When I looked at the TeleCharge seating map a week before performance, I could find only 28 seats available – and 12 of them were singletons. On the SeatGeek website there were slews of orchestra seats, but not closer than Row L. Almost all at a premium price above the posted prices you’d see at the box office – or on the official ticket site, TeleCharge.
On performance date at 3pm, when the TKTS booth opened, there were 41 orchestra seats available on TeleCharge, with 9 of them singletons. There were NO seats in Row F, where I ended up.
Over at SeatGeek, there were tons of orchestra seats, ranging in price from $268 to $550. There were seats available through this source in Row F. But unless you were ready to buy you couldn’t tell exactly where those seats were. I don’t know if the seats I got were really SeatGeek tickets that somehow migrated to TKTS at the last minute. But aren’t all TKTS tickets sourced solely from the box office?
But back further beyond Row L, there were tons of seats offered on SeatGeek.
I wondered how could SeatGeek sell all those seats in three hours? I thought, wow, they are going to get stuck with them. My understanding is that SeatGeek works by either buying up seats when they become available at the box office as a kind of scalper, taking a chance they would be able to sell them, or they are reselling tickets from people who need to unload tickets because for one reason or another couldn’t make it to the performance.
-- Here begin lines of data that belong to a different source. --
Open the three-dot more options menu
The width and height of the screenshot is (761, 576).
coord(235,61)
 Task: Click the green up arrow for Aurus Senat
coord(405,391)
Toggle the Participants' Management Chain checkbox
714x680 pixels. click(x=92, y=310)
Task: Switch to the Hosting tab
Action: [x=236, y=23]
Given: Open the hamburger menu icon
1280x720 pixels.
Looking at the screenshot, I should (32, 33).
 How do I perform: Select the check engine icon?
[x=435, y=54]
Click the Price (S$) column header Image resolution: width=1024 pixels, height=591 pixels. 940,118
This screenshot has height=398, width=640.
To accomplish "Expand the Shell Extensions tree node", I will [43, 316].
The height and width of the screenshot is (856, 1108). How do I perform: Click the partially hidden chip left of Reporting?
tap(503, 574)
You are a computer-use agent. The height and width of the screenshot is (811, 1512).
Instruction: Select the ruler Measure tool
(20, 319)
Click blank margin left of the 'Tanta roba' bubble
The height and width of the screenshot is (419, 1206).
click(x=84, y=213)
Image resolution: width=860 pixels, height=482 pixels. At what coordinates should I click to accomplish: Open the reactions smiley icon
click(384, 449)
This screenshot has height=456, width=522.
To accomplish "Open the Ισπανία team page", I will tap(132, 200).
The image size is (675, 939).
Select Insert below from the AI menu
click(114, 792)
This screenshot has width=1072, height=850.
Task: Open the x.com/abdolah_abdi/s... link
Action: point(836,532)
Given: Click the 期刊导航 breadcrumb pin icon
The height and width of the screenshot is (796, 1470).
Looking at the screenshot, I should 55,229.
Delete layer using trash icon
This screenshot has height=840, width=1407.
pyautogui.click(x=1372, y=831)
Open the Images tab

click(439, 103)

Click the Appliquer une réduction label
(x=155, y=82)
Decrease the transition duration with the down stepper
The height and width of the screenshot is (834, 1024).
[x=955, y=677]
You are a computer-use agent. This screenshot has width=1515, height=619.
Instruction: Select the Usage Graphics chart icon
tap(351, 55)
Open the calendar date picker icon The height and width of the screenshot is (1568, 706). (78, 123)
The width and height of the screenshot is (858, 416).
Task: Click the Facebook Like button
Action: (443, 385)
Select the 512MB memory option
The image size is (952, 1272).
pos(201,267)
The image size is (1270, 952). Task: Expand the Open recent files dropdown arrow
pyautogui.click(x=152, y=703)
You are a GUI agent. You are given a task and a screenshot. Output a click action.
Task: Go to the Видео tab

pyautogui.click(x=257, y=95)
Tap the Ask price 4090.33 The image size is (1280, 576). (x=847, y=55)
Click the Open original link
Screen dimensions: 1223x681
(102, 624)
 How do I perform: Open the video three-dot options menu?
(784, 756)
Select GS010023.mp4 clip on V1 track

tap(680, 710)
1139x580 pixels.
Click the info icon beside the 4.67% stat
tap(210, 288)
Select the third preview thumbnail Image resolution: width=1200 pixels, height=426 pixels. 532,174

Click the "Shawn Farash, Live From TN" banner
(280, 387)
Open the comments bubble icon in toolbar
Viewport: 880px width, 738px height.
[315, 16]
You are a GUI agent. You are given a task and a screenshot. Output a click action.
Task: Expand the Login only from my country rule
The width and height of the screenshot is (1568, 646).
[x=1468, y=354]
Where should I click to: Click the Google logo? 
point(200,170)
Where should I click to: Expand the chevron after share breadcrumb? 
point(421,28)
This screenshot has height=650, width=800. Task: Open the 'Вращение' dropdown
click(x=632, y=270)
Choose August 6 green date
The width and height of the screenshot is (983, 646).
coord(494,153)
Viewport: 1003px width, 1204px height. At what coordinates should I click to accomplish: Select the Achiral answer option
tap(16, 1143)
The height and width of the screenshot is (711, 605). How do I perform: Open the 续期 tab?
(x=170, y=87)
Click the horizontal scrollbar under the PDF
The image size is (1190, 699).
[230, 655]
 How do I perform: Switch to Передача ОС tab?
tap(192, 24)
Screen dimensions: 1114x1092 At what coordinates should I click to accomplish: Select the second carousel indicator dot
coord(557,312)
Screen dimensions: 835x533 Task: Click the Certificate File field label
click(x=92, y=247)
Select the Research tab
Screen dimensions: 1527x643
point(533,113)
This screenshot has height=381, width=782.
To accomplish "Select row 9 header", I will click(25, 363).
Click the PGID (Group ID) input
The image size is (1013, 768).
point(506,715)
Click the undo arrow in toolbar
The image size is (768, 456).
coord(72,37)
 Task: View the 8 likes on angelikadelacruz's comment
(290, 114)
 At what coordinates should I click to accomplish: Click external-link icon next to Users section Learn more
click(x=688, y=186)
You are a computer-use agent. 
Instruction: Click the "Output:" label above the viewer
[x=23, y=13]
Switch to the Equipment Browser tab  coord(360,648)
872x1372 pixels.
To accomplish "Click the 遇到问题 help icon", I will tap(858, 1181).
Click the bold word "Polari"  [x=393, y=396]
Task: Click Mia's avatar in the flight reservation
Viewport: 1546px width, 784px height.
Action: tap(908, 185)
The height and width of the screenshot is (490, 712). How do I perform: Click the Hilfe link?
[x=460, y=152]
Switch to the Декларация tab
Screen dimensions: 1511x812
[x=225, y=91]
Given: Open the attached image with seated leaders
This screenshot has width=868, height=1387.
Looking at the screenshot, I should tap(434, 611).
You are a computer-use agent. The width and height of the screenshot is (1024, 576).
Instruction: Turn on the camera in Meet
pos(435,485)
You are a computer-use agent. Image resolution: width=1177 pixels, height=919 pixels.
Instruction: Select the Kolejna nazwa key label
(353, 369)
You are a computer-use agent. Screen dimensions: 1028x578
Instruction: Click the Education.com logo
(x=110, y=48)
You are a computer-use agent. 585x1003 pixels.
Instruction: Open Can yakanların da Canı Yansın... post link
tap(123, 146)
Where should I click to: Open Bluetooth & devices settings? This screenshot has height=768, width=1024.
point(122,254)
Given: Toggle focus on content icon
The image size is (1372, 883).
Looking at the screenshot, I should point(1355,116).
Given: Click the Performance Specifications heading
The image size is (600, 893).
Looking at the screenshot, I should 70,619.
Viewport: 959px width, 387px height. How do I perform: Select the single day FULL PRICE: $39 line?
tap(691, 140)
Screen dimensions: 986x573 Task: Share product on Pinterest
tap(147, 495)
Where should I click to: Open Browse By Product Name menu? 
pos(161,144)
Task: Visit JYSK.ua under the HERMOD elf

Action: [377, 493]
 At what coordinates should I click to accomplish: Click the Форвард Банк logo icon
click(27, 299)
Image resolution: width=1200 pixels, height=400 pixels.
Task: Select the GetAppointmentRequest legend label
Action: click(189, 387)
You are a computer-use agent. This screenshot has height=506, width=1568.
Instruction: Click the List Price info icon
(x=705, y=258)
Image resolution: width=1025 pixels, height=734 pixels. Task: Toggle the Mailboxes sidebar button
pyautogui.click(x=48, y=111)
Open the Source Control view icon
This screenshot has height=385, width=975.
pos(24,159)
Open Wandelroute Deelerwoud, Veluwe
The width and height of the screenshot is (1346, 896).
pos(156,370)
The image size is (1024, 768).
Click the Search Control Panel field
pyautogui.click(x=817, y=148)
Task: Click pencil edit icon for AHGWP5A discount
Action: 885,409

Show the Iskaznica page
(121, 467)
When I showed up at the theatre, I was surprised to see that every seat in the orchestra section was occupied. SeatGeek had been able to sell all those seats at the inflated prices in less than three hours for a show that is not a megahit?
Not to be too judgmental, but those people in the seats in the rear of the orchestra section did not look like folks who were shelling out $500. Also, I noted that those people in the rear of the theatre took those seats right at the time the door opened, after obediently standing in line outside like people from parts of the world who obey all the rules, like waiting for the crosswalk light to change. Were any of those people the ones who lined up at TKTS when it opened at 3? If so, they sure didn’t get those TKTS tickets from those available from the box office.
I failed to ask the people back there where they got their tickets. I would be curious if any of those SeatGeek tickets somehow ended up at TKTS. Is there some type of special arrangement with TKTS to take on the leftover seats from SeatGeek? I don’t think there should have been one ticket that ended up at TKTS after being promoted as being a resell ticket – or not available on the TeleCharge site. Or does SeatGeek have an arrangement with the box office to hand back the seats they don’t sell so that the box office can sell them at TKTS?
What’s legal vis a vis TKTS?
Educate me as to what’s going on here.
I'm not just raising this issue for Maybe Happy Ending (which is a FANTASTIC show) but for all ticket selling matters at all B'Way theatres.